*** Records provided
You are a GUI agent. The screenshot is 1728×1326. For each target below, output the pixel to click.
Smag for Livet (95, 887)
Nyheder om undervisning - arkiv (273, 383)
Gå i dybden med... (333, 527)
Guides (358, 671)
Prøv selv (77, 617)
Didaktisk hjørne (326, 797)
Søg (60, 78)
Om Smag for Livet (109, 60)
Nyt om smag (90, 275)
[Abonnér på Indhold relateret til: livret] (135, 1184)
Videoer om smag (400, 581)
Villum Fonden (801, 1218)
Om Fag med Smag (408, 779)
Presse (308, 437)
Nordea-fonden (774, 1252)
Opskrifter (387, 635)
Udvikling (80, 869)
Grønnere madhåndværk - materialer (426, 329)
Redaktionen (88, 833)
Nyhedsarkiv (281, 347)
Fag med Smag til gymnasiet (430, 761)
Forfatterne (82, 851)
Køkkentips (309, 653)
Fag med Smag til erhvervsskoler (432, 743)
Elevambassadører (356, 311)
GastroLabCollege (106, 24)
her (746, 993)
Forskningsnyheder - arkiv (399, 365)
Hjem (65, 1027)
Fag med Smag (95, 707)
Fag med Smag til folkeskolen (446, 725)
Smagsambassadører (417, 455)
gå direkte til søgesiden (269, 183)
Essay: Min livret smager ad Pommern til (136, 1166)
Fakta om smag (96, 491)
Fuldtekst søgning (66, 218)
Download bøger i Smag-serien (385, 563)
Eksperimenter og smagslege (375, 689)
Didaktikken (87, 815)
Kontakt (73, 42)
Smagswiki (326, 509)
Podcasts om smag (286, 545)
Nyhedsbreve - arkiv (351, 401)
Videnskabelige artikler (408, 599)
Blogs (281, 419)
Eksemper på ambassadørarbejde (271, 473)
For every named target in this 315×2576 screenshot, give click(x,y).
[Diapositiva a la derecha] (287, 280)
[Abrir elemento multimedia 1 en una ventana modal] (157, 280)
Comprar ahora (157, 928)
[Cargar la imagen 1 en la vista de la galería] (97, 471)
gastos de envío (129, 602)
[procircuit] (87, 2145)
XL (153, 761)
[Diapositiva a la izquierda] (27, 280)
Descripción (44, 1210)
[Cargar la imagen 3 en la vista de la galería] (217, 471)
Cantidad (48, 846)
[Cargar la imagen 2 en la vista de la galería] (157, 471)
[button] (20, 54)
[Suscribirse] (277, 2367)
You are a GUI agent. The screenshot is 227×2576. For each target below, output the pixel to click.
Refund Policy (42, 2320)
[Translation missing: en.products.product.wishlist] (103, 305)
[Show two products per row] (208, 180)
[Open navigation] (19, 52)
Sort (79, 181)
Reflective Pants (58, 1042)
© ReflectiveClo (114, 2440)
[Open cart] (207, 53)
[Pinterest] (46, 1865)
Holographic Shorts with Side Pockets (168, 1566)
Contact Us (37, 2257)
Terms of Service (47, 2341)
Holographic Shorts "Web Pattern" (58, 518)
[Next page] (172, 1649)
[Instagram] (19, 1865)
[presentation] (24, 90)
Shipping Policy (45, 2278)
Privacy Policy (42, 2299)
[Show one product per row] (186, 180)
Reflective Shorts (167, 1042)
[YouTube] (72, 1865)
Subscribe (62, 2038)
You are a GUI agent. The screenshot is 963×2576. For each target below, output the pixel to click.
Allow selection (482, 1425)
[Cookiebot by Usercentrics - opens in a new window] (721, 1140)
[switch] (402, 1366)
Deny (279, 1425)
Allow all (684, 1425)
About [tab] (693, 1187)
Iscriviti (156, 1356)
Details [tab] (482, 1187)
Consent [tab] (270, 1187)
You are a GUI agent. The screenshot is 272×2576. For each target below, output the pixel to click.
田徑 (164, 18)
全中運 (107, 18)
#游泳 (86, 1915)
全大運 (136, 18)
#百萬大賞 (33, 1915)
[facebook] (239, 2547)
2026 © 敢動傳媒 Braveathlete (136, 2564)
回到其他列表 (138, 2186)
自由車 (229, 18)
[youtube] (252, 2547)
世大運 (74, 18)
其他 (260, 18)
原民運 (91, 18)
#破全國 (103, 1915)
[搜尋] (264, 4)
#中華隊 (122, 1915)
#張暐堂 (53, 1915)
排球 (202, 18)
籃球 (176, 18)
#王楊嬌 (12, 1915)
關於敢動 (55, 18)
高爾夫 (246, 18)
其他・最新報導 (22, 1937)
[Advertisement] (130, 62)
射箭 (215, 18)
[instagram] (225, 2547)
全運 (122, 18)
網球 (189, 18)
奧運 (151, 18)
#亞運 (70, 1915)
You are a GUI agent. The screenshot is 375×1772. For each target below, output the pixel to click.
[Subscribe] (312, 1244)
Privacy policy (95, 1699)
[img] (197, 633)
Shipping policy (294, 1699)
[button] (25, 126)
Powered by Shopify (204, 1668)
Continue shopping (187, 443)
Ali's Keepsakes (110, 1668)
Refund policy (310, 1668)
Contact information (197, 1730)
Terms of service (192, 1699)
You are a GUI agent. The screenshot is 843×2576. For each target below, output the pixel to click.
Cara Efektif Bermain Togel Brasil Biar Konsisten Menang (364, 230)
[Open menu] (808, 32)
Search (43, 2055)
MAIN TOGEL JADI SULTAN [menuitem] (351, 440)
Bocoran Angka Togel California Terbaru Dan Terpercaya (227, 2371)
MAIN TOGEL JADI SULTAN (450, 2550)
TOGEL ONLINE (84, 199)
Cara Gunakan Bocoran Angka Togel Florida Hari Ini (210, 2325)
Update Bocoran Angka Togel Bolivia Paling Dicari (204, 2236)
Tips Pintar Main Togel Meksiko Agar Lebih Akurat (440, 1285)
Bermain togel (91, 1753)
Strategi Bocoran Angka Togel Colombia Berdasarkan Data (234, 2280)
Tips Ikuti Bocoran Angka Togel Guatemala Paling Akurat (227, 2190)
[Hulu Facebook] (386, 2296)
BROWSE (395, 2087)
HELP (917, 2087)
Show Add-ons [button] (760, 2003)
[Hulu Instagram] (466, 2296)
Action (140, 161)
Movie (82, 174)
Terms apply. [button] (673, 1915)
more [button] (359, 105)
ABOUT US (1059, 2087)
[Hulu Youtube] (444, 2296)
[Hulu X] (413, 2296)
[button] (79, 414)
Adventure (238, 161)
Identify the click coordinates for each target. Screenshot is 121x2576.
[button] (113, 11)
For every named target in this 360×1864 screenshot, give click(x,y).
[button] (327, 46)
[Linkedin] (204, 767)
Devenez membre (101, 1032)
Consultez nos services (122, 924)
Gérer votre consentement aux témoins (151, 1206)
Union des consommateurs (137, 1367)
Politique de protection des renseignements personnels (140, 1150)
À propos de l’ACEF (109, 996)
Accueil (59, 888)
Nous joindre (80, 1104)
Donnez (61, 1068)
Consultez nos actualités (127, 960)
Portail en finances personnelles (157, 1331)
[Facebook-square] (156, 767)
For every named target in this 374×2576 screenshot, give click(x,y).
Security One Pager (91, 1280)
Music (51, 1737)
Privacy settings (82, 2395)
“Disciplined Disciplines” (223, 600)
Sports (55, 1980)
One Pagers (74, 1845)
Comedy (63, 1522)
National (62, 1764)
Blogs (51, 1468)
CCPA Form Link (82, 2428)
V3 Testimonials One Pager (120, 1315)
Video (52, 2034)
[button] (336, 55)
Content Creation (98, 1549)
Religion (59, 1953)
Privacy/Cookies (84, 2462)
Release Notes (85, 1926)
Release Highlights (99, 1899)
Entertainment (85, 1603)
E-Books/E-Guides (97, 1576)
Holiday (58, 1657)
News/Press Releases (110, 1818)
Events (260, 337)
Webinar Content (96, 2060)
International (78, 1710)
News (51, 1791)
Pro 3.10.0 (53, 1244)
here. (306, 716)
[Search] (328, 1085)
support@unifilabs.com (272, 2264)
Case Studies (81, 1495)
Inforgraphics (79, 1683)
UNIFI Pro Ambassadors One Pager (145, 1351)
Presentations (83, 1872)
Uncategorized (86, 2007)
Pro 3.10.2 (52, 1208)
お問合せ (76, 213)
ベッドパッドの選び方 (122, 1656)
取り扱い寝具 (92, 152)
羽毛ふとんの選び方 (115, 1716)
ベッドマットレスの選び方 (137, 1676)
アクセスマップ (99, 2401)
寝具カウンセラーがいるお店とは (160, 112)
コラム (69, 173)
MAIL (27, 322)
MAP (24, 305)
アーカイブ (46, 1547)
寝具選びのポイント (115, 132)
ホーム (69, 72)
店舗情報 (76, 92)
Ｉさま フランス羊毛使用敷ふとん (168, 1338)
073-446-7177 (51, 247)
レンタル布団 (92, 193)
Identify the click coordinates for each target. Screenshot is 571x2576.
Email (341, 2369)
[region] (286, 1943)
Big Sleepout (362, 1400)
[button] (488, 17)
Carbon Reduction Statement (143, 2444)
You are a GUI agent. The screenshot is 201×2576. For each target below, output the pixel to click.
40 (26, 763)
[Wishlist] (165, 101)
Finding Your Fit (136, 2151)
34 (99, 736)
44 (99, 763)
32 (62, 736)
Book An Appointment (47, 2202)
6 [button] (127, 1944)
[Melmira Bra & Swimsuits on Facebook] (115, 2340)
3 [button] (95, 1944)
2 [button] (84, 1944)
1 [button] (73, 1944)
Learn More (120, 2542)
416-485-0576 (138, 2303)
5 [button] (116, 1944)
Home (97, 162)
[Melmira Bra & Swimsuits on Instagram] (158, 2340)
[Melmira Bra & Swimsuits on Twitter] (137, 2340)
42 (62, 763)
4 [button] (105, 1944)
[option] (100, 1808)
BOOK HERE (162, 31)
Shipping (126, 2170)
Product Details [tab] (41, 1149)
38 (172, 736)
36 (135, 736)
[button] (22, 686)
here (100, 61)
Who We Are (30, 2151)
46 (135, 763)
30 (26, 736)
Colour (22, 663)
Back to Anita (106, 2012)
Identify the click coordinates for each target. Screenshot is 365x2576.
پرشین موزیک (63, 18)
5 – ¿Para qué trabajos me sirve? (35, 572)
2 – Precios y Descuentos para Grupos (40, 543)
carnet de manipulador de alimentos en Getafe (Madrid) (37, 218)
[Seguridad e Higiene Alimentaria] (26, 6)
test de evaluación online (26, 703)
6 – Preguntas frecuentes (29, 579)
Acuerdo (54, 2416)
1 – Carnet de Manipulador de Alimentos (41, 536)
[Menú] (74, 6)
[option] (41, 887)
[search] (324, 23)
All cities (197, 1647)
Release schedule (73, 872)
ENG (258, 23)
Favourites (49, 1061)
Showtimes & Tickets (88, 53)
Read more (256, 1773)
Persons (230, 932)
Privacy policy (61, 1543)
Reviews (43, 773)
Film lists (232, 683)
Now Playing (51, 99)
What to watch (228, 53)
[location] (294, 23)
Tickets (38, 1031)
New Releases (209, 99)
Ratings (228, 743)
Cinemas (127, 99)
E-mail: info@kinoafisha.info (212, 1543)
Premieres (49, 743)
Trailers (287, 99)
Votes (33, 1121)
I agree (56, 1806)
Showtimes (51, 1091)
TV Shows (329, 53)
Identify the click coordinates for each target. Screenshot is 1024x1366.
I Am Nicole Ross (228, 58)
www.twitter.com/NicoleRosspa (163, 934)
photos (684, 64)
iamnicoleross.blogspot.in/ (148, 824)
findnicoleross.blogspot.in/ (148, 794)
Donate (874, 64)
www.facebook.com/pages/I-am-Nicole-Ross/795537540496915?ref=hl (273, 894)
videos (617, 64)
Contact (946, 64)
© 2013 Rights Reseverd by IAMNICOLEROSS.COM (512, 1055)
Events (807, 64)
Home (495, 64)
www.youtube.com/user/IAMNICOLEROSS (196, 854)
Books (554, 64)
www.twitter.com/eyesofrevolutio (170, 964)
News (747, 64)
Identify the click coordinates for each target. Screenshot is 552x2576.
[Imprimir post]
******
### Exercise goal
The lines above, starting at the one with "原民運 (91, 18)" and ending at the one with "Contact information (197, 1730)", are the only ones to return, exactly as written.

### Response area
原民運 (91, 18)
#破全國 (103, 1915)
[搜尋] (264, 4)
#中華隊 (122, 1915)
#張暐堂 (53, 1915)
排球 (202, 18)
籃球 (176, 18)
#王楊嬌 (12, 1915)
關於敢動 (55, 18)
高爾夫 (246, 18)
其他・最新報導 (22, 1937)
[Advertisement] (130, 62)
射箭 (215, 18)
[instagram] (225, 2547)
全運 (122, 18)
網球 (189, 18)
奧運 (151, 18)
#亞運 (70, 1915)
You are a GUI agent. The screenshot is 375×1772. For each target below, output the pixel to click.
[Subscribe] (312, 1244)
Privacy policy (95, 1699)
[img] (197, 633)
Shipping policy (294, 1699)
[button] (25, 126)
Powered by Shopify (204, 1668)
Continue shopping (187, 443)
Ali's Keepsakes (110, 1668)
Refund policy (310, 1668)
Contact information (197, 1730)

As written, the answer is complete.